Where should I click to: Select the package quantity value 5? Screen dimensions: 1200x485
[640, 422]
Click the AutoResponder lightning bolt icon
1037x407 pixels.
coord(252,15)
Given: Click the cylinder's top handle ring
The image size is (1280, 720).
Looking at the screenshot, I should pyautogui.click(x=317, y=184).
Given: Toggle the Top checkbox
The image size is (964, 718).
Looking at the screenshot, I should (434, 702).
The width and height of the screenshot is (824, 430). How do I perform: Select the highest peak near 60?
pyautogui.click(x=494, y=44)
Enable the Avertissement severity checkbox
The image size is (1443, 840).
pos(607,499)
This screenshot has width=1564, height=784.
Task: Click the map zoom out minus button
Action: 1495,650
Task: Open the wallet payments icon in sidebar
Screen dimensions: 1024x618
───
__Task item__.
Starting at the line with "The width and", copy each line through the end of the data, both ends included, and give nothing else.

__Task result__.
The width and height of the screenshot is (824, 430). How do I perform: Select the highest peak near 60?
pyautogui.click(x=494, y=44)
Enable the Avertissement severity checkbox
The image size is (1443, 840).
pos(607,499)
This screenshot has width=1564, height=784.
Task: Click the map zoom out minus button
Action: 1495,650
Task: Open the wallet payments icon in sidebar
Screen dimensions: 1024x618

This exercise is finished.